─── DATA UNDER STUDY ───

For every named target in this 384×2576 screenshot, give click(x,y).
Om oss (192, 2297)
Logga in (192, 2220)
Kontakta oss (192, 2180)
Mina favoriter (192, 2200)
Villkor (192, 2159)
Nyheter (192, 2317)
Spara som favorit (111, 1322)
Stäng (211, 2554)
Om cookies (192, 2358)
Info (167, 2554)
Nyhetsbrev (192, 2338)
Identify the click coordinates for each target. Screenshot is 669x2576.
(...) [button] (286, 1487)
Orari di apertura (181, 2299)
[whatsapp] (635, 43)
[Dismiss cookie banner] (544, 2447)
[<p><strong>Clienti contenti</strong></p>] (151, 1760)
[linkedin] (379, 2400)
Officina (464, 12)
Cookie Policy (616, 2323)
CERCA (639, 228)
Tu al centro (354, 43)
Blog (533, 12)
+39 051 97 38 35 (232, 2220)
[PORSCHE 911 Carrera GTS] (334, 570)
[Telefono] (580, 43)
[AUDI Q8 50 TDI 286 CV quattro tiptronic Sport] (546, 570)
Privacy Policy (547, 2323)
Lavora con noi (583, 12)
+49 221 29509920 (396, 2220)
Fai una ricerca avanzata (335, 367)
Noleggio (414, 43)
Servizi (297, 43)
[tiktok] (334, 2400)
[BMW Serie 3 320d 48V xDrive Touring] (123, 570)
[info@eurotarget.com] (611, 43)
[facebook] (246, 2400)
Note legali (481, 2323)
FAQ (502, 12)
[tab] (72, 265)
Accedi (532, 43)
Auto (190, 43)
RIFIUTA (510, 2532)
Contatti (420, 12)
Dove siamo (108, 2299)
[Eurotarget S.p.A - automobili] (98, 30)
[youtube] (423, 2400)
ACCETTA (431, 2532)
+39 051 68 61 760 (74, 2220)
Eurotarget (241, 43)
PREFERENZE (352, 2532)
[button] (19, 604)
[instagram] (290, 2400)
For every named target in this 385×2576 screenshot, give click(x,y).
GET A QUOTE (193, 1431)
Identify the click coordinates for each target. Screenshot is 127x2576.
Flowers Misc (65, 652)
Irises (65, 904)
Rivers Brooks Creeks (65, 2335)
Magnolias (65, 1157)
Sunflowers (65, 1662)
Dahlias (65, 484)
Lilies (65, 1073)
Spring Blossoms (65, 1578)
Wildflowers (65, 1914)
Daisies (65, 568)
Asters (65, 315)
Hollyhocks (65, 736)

───

ABOUT THIS TASK:
Word-for-word copies of all the records are required.

RESPONSE TO THE EXERCISE:
For every named target in this 384×2576 screenshot, give click(x,y).
Om oss (192, 2297)
Logga in (192, 2220)
Kontakta oss (192, 2180)
Mina favoriter (192, 2200)
Villkor (192, 2159)
Nyheter (192, 2317)
Spara som favorit (111, 1322)
Stäng (211, 2554)
Om cookies (192, 2358)
Info (167, 2554)
Nyhetsbrev (192, 2338)
Identify the click coordinates for each target. Screenshot is 669x2576.
(...) [button] (286, 1487)
Orari di apertura (181, 2299)
[whatsapp] (635, 43)
[Dismiss cookie banner] (544, 2447)
[<p><strong>Clienti contenti</strong></p>] (151, 1760)
[linkedin] (379, 2400)
Officina (464, 12)
Cookie Policy (616, 2323)
CERCA (639, 228)
Tu al centro (354, 43)
Blog (533, 12)
+39 051 97 38 35 (232, 2220)
[PORSCHE 911 Carrera GTS] (334, 570)
[Telefono] (580, 43)
[AUDI Q8 50 TDI 286 CV quattro tiptronic Sport] (546, 570)
Privacy Policy (547, 2323)
Lavora con noi (583, 12)
+49 221 29509920 (396, 2220)
Fai una ricerca avanzata (335, 367)
Noleggio (414, 43)
Servizi (297, 43)
[tiktok] (334, 2400)
[BMW Serie 3 320d 48V xDrive Touring] (123, 570)
[info@eurotarget.com] (611, 43)
[facebook] (246, 2400)
Note legali (481, 2323)
FAQ (502, 12)
[tab] (72, 265)
Accedi (532, 43)
Auto (190, 43)
RIFIUTA (510, 2532)
Contatti (420, 12)
Dove siamo (108, 2299)
[Eurotarget S.p.A - automobili] (98, 30)
[youtube] (423, 2400)
ACCETTA (431, 2532)
+39 051 68 61 760 (74, 2220)
Eurotarget (241, 43)
PREFERENZE (352, 2532)
[button] (19, 604)
[instagram] (290, 2400)
For every named target in this 385×2576 screenshot, give click(x,y).
GET A QUOTE (193, 1431)
Identify the click coordinates for each target. Screenshot is 127x2576.
Flowers Misc (65, 652)
Irises (65, 904)
Rivers Brooks Creeks (65, 2335)
Magnolias (65, 1157)
Sunflowers (65, 1662)
Dahlias (65, 484)
Lilies (65, 1073)
Spring Blossoms (65, 1578)
Wildflowers (65, 1914)
Daisies (65, 568)
Asters (65, 315)
Hollyhocks (65, 736)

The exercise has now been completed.